Using the information:
**1.** According to the passage, what drug did Oliver Sacks use on the people described in Awakenings?
**2.** List every remark enclosed in parentheses in the passage, word for word.
**3.** Return the wording of the passage between "I am reading" and "detect fear everywhere.", inclusive.

Given text:
━━━━━━
As a result: people, or what was left of them, took great care not to be seen – and not to see anything either. They were scared to be seen alive – which meant having some awareness of what was going on. If they were caught alive, they were destroyed.

There are all kinds of theories about how this happened and what happened. But for me, it all boils down to a matter of will-power: the determination of an individual to be its own unique self.

This is the kind of subject you cannot think about (although many philosophers have tried), but something you can feel easily. Or as McGilchrist has pointed out, this is the purview of the Right Hemisphere – the Master part of the brain, that was usurped by the Left Hemisphere (the Emissary). The end result has been our technological, totalitarian culture – where everyone is the same.

Or, to put it another way, it is like a illness that has destroyed our ability to be - leaving people only interested in money, or equally strange obsessions (such as religion).

I am reading Oliver Sacks Awakenings, about how he used the drug L-DOPA on people suffering from Sleeping-Sickness and Parkinson’s disease. These people had a similar problem: they no longer existed as normal people, but only as disembodied ghosts.

In their case, the symptoms were obvious. The disease affecting all of us has been diagnosed by nearly everyone – to no avail. The most common strategy is to simply ignore it, and declare it does not exist – exactly what it wants.

How do you know I am not just another crazy seeing things? Look for yourself, and see if you cannot detect fear everywhere.

The Roots of Our Problem

Our problem can be compared to an infected tooth with many roots – all of which contribute to the overall problem.

Dealing with it requires some expertise – and I speak from experience here. I had a dentist down here who spoke excellent English – but whose dentistry was not so excellent. I had a painful molar, but instead of taking my complaint seriously (X-raying it, perhaps) he just prescribed some pain-killer medicine. I lost the tooth – and second one I have lost to incompetent dentists. My present dentist has saved another molar – partly do to my own stubbornness. I have learned the hard way to distrust experts.
━━━━━━
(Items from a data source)
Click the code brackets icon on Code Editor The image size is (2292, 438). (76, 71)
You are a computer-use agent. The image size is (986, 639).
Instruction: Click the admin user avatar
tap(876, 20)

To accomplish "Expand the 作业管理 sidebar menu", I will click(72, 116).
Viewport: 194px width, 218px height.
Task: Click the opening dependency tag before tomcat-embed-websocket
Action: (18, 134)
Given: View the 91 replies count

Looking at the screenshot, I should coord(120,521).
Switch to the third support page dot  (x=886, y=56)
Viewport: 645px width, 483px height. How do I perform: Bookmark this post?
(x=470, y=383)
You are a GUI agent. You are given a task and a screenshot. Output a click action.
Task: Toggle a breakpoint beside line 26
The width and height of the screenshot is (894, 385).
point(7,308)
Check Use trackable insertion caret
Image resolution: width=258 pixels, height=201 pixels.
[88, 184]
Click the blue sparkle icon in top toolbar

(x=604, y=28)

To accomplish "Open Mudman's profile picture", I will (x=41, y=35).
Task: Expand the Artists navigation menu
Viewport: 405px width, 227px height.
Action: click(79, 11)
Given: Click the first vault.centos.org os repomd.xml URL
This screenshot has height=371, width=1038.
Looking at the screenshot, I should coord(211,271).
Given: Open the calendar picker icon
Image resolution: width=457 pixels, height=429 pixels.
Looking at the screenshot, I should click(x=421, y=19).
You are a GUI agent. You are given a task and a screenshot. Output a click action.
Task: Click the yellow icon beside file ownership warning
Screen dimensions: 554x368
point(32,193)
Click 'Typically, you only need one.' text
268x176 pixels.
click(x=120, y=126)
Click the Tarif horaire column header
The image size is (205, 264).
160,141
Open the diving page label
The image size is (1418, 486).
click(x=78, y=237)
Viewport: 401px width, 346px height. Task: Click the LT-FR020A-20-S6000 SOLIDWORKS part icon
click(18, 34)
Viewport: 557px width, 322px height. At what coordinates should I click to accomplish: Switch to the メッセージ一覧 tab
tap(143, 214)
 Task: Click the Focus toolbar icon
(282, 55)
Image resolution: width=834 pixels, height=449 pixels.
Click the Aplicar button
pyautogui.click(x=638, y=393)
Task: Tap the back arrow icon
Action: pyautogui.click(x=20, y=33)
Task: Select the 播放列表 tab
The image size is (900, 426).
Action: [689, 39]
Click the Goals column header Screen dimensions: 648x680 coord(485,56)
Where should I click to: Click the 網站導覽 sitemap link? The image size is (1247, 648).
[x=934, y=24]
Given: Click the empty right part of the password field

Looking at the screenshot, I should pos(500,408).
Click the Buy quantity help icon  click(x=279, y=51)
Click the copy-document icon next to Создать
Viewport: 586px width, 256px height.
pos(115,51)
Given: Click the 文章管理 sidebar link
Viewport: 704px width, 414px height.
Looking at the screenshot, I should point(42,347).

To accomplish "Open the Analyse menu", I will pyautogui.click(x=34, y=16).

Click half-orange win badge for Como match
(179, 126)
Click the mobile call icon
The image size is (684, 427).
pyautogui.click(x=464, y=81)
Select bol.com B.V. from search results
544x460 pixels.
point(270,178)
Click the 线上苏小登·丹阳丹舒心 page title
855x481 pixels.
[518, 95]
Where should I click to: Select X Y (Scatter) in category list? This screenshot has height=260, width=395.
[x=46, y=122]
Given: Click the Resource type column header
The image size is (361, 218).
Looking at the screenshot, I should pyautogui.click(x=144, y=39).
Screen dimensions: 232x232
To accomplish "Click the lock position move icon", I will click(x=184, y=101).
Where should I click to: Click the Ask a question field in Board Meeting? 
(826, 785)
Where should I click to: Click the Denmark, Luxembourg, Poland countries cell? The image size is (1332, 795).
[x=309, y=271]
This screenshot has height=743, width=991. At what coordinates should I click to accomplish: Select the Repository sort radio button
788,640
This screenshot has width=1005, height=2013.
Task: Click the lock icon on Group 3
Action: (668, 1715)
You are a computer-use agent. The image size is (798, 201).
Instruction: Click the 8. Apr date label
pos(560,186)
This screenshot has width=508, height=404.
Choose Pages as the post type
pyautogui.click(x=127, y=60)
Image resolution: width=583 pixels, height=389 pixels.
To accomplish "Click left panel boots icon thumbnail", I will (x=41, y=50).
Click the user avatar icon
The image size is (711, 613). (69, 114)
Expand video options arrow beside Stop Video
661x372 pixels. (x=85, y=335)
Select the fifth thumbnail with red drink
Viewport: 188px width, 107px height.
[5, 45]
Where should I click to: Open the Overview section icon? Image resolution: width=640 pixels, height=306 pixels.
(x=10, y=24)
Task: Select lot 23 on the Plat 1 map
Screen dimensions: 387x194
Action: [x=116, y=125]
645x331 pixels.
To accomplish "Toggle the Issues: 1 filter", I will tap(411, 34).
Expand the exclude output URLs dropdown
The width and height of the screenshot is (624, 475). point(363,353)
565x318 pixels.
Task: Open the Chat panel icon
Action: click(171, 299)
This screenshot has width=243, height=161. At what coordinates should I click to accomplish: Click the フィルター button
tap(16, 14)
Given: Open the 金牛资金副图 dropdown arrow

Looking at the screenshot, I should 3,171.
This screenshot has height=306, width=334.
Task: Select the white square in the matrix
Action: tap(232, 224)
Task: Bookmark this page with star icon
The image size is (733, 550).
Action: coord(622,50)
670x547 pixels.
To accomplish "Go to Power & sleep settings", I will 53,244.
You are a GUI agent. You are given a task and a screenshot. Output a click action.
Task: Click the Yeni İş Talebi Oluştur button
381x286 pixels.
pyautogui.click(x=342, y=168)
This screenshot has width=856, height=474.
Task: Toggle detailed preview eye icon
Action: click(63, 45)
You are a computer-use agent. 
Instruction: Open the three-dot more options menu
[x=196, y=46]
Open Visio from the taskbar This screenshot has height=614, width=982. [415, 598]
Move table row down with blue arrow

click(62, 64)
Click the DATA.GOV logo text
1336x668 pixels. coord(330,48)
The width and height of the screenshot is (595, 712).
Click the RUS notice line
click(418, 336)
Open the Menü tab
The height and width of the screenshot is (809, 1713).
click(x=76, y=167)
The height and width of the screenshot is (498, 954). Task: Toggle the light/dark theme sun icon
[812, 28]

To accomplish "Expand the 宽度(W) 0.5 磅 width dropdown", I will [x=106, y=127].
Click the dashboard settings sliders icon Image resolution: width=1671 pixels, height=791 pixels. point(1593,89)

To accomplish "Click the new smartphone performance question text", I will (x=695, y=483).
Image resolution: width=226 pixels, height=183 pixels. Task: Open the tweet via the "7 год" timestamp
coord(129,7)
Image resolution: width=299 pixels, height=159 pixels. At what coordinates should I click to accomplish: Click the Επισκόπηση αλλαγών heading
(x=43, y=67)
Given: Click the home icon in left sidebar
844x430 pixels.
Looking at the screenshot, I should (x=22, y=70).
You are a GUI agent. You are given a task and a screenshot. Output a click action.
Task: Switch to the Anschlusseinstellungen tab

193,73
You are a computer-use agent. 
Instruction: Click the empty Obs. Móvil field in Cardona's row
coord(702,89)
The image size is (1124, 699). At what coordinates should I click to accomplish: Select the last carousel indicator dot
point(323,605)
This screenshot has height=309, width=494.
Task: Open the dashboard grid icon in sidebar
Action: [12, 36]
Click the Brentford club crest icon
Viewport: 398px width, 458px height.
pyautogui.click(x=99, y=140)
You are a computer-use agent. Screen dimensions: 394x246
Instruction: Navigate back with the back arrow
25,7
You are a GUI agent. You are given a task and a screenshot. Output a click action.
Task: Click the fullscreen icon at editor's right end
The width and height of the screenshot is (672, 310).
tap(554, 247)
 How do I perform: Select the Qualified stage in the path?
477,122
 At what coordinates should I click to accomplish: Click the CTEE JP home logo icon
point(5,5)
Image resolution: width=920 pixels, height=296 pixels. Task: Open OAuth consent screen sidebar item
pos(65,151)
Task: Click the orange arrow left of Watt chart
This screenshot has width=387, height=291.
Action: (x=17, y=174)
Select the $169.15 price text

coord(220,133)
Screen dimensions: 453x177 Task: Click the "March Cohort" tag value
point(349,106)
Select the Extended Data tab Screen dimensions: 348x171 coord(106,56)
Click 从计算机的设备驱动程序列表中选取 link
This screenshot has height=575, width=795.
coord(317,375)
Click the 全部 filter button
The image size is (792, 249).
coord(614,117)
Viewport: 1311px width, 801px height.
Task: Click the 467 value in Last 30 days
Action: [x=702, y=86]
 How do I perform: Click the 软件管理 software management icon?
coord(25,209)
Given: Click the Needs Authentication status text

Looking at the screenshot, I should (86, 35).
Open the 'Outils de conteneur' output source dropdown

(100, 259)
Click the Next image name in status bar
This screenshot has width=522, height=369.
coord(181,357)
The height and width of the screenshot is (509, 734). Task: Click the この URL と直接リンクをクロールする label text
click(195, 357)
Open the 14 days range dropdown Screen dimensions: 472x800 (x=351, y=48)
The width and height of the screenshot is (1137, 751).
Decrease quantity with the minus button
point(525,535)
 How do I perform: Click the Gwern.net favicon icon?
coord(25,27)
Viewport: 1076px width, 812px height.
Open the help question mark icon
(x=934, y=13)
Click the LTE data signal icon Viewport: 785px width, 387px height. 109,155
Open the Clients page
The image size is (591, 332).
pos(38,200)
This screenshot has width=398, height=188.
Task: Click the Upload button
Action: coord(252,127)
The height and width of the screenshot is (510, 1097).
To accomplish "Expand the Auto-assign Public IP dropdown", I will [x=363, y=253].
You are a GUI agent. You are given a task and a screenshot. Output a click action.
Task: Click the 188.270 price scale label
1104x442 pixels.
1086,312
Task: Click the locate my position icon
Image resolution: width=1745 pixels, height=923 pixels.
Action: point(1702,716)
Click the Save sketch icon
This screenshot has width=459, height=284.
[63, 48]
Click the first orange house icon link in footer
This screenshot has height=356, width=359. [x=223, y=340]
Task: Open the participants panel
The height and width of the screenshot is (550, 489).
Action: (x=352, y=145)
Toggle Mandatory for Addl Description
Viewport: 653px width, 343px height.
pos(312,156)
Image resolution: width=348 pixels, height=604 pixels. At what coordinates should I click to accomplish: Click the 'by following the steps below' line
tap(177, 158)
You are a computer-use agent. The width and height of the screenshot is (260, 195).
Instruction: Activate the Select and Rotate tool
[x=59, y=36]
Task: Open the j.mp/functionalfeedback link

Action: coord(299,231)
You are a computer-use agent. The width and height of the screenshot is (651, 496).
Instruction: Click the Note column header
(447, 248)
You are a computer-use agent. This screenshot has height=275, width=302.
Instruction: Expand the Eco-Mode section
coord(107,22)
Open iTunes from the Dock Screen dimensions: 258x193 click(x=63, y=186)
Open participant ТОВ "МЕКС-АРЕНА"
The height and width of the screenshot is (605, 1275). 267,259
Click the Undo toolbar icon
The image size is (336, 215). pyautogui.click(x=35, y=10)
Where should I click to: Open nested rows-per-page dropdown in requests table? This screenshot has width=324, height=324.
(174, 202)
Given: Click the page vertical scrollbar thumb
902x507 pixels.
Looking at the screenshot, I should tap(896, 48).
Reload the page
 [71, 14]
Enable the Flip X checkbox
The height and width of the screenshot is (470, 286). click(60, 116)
━━━━━━
Solutions by task:
**1.** L-DOPA.

**2.**
(although many philosophers have tried)
(the Emissary)
(such as religion)
(X-raying it, perhaps)

**3.**
I am reading Oliver Sacks Awakenings, about how he used the drug L-DOPA on people suffering from Sleeping-Sickness and Parkinson’s disease. These people had a similar problem: they no longer existed as normal people, but only as disembodied ghosts.

In their case, the symptoms were obvious. The disease affecting all of us has been diagnosed by nearly everyone – to no avail. The most common strategy is to simply ignore it, and declare it does not exist – exactly what it wants.

How do you know I am not just another crazy seeing things? Look for yourself, and see if you cannot detect fear everywhere.